Astrónomos descubren una enorme 'barrera' que separa el centro de la Vía Láctea del mar de rayos cósmicos


Algo está impidiendo que las partículas que se mueven más rápido del universo entren en el centro de nuestra galaxia.

Una impresión artística del centro de la Vía Láctea, utilizando datos del Telescopio Espacial de Rayos Gamma Fermi. (Crédito de la imagen: NASA Goddard)

El centro de la Vía Láctea puede ser aún más extraño de lo que pensaban los astrónomos, según un nuevo estudio.
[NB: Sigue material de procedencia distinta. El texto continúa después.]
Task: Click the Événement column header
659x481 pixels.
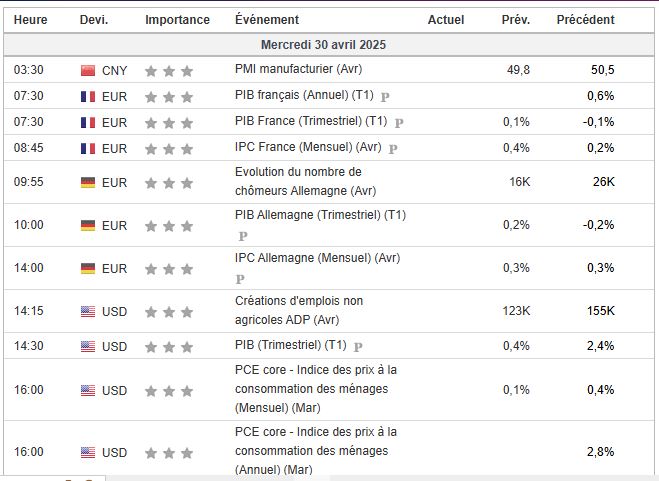Action: 266,20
Para el estudio, un equipo de investigadores de la Academia de Ciencias de China en Nanjing investigó un mapa de rayos gamma radiactivos, la forma de luz de mayor energía en el universo, que puede surgir cuando partículas de velocidad extremadamente alta llamadas rayos cósmicos chocan contra la materia ordinaria, que explotan en y alrededor del centro de nuestra galaxia.

El mapa reveló que algo cerca del centro de la galaxia parece estar acelerando partículas a velocidades alucinantes, muy cerca de la velocidad de la luz, y creando una abundancia de rayos cósmicos y rayos gamma justo fuera del centro galáctico. Sin embargo, incluso cuando el centro galáctico sopla una tormenta constante de radiación de alta energía en el espacio, algo cerca del núcleo de la Vía Lácteaimpide que una gran parte de los rayos cósmicos de otras partes del universo entren, informó el equipo el 9 de noviembre en la revista Nature Communications.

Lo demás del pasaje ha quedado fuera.